Which lines of the data contain the string "list"? Show each of them.

Provided data:
+--

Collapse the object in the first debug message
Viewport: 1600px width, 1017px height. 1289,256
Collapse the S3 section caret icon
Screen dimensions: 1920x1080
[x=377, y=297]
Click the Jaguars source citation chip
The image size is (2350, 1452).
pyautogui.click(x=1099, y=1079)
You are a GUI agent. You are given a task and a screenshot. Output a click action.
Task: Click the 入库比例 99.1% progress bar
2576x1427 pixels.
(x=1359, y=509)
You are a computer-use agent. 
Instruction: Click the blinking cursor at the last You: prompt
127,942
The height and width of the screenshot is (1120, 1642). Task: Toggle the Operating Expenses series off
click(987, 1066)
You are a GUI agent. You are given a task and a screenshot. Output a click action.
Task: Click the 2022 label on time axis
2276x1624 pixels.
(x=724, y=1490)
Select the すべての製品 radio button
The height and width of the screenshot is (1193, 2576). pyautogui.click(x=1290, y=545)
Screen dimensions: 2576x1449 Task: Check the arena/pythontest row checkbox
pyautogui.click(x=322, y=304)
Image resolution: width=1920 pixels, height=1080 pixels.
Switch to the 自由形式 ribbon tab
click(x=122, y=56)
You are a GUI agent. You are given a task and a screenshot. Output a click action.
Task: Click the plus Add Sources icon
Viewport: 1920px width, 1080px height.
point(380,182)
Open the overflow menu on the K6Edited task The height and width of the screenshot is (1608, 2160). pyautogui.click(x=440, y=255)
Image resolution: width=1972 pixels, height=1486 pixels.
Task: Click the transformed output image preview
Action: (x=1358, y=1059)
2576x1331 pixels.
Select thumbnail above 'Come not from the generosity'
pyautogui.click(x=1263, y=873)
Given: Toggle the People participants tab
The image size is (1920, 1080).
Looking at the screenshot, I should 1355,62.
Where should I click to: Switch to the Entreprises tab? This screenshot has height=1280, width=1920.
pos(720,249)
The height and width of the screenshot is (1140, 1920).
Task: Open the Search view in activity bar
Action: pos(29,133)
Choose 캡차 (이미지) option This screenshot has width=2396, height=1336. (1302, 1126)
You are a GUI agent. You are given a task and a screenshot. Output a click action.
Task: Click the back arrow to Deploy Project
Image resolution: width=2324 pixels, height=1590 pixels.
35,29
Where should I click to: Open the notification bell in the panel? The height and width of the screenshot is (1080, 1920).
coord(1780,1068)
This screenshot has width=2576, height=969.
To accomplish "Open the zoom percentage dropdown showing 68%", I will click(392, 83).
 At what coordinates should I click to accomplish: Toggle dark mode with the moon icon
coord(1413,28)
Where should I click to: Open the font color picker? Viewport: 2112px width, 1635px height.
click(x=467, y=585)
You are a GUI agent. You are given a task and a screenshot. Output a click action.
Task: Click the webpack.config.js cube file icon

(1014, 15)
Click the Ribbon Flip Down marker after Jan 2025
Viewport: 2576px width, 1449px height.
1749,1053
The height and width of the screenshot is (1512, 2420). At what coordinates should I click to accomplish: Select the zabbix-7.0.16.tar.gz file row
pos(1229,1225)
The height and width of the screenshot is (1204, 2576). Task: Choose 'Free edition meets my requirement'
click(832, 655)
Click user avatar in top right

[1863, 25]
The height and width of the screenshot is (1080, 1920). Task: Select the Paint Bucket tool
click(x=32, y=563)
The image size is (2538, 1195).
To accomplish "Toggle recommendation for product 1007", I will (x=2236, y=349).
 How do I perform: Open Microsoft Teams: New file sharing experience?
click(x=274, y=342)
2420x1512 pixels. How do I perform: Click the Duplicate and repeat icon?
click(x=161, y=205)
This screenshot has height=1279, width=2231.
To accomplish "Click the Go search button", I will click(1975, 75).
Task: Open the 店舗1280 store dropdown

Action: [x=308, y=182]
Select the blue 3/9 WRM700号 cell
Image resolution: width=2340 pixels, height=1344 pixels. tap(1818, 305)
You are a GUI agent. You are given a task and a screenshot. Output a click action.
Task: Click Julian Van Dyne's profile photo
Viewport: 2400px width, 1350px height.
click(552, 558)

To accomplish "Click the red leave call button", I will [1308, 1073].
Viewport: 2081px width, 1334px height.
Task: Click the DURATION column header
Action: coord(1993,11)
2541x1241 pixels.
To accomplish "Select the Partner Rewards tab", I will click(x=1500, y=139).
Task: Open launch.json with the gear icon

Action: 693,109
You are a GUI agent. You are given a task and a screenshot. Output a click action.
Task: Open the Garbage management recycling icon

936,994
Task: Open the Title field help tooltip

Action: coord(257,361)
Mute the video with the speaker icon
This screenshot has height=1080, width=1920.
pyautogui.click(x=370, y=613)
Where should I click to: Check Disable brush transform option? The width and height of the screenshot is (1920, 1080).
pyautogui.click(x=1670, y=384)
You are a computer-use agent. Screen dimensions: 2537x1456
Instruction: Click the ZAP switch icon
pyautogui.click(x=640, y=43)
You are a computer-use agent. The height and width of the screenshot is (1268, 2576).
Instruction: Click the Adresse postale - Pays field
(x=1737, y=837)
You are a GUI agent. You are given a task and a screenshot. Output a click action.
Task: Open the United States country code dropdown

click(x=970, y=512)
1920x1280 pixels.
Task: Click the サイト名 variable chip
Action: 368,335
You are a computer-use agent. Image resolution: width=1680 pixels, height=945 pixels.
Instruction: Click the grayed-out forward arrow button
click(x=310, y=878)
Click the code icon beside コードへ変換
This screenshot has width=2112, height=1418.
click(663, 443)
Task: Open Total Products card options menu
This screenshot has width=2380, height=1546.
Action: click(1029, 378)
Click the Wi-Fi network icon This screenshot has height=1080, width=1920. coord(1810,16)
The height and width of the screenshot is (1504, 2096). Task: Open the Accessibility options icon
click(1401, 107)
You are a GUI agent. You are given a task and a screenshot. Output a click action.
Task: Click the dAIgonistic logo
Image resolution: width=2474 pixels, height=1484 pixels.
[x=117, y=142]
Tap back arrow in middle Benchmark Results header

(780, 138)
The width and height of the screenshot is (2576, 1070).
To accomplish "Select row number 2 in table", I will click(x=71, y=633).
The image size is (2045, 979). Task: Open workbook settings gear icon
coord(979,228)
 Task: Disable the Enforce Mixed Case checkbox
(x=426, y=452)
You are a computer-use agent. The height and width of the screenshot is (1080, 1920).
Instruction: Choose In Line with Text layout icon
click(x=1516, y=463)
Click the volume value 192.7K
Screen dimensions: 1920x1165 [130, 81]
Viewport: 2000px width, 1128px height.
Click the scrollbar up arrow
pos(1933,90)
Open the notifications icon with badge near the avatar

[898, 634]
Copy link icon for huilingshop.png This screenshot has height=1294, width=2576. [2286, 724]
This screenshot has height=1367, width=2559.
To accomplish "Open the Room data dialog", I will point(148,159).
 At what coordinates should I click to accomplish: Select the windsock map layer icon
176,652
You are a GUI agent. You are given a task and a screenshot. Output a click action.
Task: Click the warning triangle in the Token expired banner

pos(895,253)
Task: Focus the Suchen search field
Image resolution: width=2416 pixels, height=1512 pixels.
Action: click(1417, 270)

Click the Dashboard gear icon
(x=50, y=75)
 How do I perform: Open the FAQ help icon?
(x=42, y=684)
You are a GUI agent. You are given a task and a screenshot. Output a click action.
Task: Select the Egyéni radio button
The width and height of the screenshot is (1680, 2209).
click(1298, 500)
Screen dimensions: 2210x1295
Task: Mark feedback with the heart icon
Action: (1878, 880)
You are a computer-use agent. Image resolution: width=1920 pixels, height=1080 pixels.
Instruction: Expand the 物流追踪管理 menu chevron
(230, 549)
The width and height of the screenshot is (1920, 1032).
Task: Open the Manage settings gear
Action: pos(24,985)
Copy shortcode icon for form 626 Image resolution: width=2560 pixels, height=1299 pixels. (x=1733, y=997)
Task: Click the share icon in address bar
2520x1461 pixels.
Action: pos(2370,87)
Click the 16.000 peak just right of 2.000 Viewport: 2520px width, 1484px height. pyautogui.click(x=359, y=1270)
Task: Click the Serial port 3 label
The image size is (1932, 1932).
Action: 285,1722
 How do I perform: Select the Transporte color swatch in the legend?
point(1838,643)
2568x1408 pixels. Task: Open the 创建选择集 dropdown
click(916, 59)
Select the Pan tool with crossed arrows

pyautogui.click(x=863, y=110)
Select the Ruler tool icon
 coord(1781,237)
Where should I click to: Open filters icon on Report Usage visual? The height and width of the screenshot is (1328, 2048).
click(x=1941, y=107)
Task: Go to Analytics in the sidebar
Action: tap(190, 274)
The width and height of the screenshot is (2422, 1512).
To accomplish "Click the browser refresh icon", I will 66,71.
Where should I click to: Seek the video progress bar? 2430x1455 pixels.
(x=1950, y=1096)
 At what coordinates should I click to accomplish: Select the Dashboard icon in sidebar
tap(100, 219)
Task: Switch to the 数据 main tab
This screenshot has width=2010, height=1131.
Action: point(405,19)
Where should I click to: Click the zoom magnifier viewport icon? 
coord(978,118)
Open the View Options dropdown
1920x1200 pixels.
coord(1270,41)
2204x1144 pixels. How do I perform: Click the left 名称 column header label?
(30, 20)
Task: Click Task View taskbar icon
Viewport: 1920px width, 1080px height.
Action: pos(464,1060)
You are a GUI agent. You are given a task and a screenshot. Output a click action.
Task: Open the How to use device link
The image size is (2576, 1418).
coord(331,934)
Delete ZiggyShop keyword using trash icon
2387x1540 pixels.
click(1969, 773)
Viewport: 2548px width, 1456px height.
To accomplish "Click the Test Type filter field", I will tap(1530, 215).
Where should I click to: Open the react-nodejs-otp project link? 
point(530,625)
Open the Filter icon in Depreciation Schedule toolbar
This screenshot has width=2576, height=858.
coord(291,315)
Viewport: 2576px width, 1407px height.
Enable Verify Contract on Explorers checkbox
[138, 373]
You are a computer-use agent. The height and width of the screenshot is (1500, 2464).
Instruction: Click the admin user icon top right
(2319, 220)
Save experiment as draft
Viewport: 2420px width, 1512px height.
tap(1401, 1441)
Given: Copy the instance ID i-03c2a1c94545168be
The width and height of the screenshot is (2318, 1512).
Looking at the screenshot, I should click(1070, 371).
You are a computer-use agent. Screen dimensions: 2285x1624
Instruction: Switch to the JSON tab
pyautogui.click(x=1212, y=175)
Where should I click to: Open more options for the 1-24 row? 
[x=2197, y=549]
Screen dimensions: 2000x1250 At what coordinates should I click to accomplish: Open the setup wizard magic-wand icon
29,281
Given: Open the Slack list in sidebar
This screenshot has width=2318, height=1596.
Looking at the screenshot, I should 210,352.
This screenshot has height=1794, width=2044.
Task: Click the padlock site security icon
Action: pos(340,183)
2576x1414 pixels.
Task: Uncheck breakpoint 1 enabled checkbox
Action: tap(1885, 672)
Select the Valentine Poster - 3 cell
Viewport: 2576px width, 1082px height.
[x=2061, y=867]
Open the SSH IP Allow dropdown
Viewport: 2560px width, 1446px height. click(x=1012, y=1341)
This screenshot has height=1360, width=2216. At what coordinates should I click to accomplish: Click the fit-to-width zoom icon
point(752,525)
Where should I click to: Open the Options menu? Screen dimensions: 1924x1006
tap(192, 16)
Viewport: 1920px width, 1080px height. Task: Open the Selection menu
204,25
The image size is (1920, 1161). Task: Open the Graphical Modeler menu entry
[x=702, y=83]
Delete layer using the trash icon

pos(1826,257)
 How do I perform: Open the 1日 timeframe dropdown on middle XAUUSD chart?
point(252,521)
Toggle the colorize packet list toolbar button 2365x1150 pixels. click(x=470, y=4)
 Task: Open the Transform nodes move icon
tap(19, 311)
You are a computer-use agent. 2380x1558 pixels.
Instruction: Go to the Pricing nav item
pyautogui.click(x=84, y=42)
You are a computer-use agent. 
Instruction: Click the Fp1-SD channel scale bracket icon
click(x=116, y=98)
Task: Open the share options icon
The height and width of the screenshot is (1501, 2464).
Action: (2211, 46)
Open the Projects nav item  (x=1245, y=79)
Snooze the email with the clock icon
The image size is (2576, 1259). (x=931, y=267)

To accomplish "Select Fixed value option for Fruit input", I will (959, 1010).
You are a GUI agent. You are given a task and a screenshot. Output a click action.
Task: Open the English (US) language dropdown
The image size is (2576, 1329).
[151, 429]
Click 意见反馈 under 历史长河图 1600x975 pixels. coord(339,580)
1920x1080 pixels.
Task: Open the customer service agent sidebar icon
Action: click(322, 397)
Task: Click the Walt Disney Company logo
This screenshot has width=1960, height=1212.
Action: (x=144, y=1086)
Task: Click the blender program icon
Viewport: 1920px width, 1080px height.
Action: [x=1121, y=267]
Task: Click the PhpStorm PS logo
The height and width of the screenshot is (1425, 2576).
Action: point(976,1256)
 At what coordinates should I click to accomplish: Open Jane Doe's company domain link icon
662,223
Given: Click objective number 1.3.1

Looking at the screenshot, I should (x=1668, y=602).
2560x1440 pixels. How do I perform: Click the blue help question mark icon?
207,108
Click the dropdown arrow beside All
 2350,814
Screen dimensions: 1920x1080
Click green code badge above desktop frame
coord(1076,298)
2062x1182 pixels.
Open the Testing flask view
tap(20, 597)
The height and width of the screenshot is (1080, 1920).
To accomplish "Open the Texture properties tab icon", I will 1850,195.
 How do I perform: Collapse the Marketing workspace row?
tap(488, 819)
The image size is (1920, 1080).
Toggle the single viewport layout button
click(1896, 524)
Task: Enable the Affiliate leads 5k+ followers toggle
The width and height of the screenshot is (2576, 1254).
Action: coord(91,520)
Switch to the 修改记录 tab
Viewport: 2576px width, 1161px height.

+--

Problem solution:
Given: Open the Slack list in sidebar
Toggle the colorize packet list toolbar button 2365x1150 pixels. click(x=470, y=4)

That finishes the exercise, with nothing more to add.